I'm not afraid to say that I was afraid. Honestly I was scared shitless. I didn't know if I was going to be completely paralysed, I didn't know how long I was going to be in hospital, hell I didn't know what my feet were doing.

Once I'd recovered from the final surgery and they had declared the Fistula, finally fully fisted, I was transferred to the Spinal Rehab ward at Prince of Wales. This is a specialist ward, one of only two in the state that deals specifically with the challenges faced by those with spinal injuries. There I was assessed by the Doctors and the Physios and the Occupational Therapists and all the other -ists who's job it was to see me back on my metaphorical feet.

Diginity is a word that gets bandied about in medical treatments, however there are times when dignity just isn't going to be part of your day. When I got to rehab I had zero strength or coordination in my legs. My muscle tone was gone and I had lost 11 kgs since first arriving at hospital. This meant that the simple act of getting out of bed was going to require something like this:

Medical Hoist

This is a medical hoist. It is an absolute god send for nurses and allied health carers who need to deal with patients who cannot get themselves in and out of bed or other situations. For the patient it unfortunately can be a massively humiliating and uncomfortable experience, especially if you're a big bloke and you need to be swung around so your legs don't back against it.

I call this my Pinata period. If nothing else it was incentive to try as hard as I possibly could to at least be able to stand so I didn't have to get into the damn thing anymore.

_Data supplied_.

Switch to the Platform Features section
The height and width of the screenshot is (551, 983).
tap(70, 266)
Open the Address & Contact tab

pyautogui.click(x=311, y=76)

_Required action A_.
Reproduce the stretch of the spinal rehab account from "I'm not afraid" through "feet were doing.", putting "frightened" wherever "afraid" appears.
_Required action B_.
List each thing the writer of the spinal rehab account says they didn't know while they were scared.
_Required action C_.
In the spinal rehab account, how much weight had the writer lost by the time they reached rehab?
None of the data above is needed for these tasks.

_Task result A_.
I'm not frightened to say that I was frightened. Honestly I was scared shitless. I didn't know if I was going to be completely paralysed, I didn't know how long I was going to be in hospital, hell I didn't know what my feet were doing.

_Task result B_.
- Whether they were going to be completely paralysed
- How long they were going to be in hospital
- What their feet were doing

_Task result C_.
11 kgs since first arriving at hospital.